### WHAT YOU ARE ASKED TO DO
Repeat the entries word for word. Leave nothing out.

### DATA FOR THE TASK
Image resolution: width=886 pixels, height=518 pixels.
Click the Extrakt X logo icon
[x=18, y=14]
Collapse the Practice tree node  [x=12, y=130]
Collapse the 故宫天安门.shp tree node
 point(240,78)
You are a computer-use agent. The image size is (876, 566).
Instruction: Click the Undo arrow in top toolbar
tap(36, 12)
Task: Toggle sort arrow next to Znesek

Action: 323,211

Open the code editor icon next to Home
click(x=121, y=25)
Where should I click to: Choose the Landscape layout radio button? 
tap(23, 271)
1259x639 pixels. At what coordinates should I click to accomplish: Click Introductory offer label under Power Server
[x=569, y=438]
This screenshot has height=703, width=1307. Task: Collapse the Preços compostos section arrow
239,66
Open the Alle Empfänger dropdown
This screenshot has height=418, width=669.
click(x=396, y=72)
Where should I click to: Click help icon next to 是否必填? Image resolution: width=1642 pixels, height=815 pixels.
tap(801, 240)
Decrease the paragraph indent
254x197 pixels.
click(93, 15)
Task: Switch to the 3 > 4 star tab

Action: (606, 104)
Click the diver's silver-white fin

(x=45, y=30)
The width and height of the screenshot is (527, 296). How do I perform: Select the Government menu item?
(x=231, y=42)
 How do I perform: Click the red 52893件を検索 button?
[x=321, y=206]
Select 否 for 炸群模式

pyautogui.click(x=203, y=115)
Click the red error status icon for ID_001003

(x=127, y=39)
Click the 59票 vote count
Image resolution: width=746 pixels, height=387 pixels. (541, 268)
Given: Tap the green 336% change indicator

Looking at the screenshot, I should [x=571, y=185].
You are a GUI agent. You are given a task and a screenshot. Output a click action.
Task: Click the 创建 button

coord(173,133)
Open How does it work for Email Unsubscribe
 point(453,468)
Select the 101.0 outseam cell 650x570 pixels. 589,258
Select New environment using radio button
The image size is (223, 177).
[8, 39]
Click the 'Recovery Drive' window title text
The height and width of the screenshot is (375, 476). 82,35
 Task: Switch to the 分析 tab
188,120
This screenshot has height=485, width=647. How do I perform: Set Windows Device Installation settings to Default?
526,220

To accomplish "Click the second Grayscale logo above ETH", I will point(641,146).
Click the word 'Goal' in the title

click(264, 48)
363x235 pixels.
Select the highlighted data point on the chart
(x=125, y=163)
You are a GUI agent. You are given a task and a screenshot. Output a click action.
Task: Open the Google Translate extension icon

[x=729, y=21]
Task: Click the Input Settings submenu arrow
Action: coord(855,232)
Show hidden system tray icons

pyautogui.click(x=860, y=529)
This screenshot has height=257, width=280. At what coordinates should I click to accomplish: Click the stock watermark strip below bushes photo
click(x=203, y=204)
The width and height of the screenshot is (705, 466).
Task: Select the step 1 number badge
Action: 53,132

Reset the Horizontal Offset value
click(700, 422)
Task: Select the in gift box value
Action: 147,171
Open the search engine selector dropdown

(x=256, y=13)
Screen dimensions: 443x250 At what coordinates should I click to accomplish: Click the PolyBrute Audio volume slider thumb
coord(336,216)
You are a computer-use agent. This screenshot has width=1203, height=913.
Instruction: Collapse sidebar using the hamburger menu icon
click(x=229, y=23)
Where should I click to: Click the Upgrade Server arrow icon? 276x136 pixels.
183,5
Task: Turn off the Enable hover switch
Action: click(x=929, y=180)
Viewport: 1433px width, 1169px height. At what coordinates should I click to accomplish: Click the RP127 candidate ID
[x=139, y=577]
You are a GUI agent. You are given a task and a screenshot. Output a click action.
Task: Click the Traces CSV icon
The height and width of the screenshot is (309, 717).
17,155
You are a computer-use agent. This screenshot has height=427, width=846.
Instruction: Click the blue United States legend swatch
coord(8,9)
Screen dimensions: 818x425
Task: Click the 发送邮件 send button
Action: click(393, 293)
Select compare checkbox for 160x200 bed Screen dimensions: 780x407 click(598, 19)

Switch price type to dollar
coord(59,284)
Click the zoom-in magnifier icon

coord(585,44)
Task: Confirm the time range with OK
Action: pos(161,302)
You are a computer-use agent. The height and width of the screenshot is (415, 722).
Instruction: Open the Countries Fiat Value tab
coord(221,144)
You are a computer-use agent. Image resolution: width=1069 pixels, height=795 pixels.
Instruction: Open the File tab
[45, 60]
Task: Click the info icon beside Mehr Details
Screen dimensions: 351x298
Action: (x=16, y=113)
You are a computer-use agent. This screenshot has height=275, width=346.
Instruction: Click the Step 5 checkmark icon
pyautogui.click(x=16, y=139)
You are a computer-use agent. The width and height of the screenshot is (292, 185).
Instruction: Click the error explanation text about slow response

### ANSWER AREA
Image resolution: width=886 pixels, height=518 pixels.
Click the Extrakt X logo icon
[x=18, y=14]
Collapse the Practice tree node  [x=12, y=130]
Collapse the 故宫天安门.shp tree node
 point(240,78)
You are a computer-use agent. The image size is (876, 566).
Instruction: Click the Undo arrow in top toolbar
tap(36, 12)
Task: Toggle sort arrow next to Znesek

Action: 323,211

Open the code editor icon next to Home
click(x=121, y=25)
Where should I click to: Choose the Landscape layout radio button? 
tap(23, 271)
1259x639 pixels. At what coordinates should I click to accomplish: Click Introductory offer label under Power Server
[x=569, y=438]
This screenshot has height=703, width=1307. Task: Collapse the Preços compostos section arrow
239,66
Open the Alle Empfänger dropdown
This screenshot has height=418, width=669.
click(x=396, y=72)
Where should I click to: Click help icon next to 是否必填? Image resolution: width=1642 pixels, height=815 pixels.
tap(801, 240)
Decrease the paragraph indent
254x197 pixels.
click(93, 15)
Task: Switch to the 3 > 4 star tab

Action: (606, 104)
Click the diver's silver-white fin

(x=45, y=30)
The width and height of the screenshot is (527, 296). How do I perform: Select the Government menu item?
(x=231, y=42)
 How do I perform: Click the red 52893件を検索 button?
[x=321, y=206]
Select 否 for 炸群模式

pyautogui.click(x=203, y=115)
Click the red error status icon for ID_001003

(x=127, y=39)
Click the 59票 vote count
Image resolution: width=746 pixels, height=387 pixels. (541, 268)
Given: Tap the green 336% change indicator

Looking at the screenshot, I should [x=571, y=185].
You are a GUI agent. You are given a task and a screenshot. Output a click action.
Task: Click the 创建 button

coord(173,133)
Open How does it work for Email Unsubscribe
 point(453,468)
Select the 101.0 outseam cell 650x570 pixels. 589,258
Select New environment using radio button
The image size is (223, 177).
[8, 39]
Click the 'Recovery Drive' window title text
The height and width of the screenshot is (375, 476). 82,35
 Task: Switch to the 分析 tab
188,120
This screenshot has height=485, width=647. How do I perform: Set Windows Device Installation settings to Default?
526,220

To accomplish "Click the second Grayscale logo above ETH", I will point(641,146).
Click the word 'Goal' in the title

click(264, 48)
363x235 pixels.
Select the highlighted data point on the chart
(x=125, y=163)
You are a GUI agent. You are given a task and a screenshot. Output a click action.
Task: Open the Google Translate extension icon

[x=729, y=21]
Task: Click the Input Settings submenu arrow
Action: coord(855,232)
Show hidden system tray icons

pyautogui.click(x=860, y=529)
This screenshot has height=257, width=280. At what coordinates should I click to accomplish: Click the stock watermark strip below bushes photo
click(x=203, y=204)
The width and height of the screenshot is (705, 466).
Task: Select the step 1 number badge
Action: 53,132

Reset the Horizontal Offset value
click(700, 422)
Task: Select the in gift box value
Action: 147,171
Open the search engine selector dropdown

(x=256, y=13)
Screen dimensions: 443x250 At what coordinates should I click to accomplish: Click the PolyBrute Audio volume slider thumb
coord(336,216)
You are a computer-use agent. This screenshot has width=1203, height=913.
Instruction: Collapse sidebar using the hamburger menu icon
click(x=229, y=23)
Where should I click to: Click the Upgrade Server arrow icon? 276x136 pixels.
183,5
Task: Turn off the Enable hover switch
Action: click(x=929, y=180)
Viewport: 1433px width, 1169px height. At what coordinates should I click to accomplish: Click the RP127 candidate ID
[x=139, y=577]
You are a GUI agent. You are given a task and a screenshot. Output a click action.
Task: Click the Traces CSV icon
The height and width of the screenshot is (309, 717).
17,155
You are a computer-use agent. This screenshot has height=427, width=846.
Instruction: Click the blue United States legend swatch
coord(8,9)
Screen dimensions: 818x425
Task: Click the 发送邮件 send button
Action: click(393, 293)
Select compare checkbox for 160x200 bed Screen dimensions: 780x407 click(598, 19)

Switch price type to dollar
coord(59,284)
Click the zoom-in magnifier icon

coord(585,44)
Task: Confirm the time range with OK
Action: pos(161,302)
You are a computer-use agent. The height and width of the screenshot is (415, 722).
Instruction: Open the Countries Fiat Value tab
coord(221,144)
You are a computer-use agent. Image resolution: width=1069 pixels, height=795 pixels.
Instruction: Open the File tab
[45, 60]
Task: Click the info icon beside Mehr Details
Screen dimensions: 351x298
Action: (x=16, y=113)
You are a computer-use agent. This screenshot has height=275, width=346.
Instruction: Click the Step 5 checkmark icon
pyautogui.click(x=16, y=139)
You are a computer-use agent. The width and height of the screenshot is (292, 185).
Instruction: Click the error explanation text about slow response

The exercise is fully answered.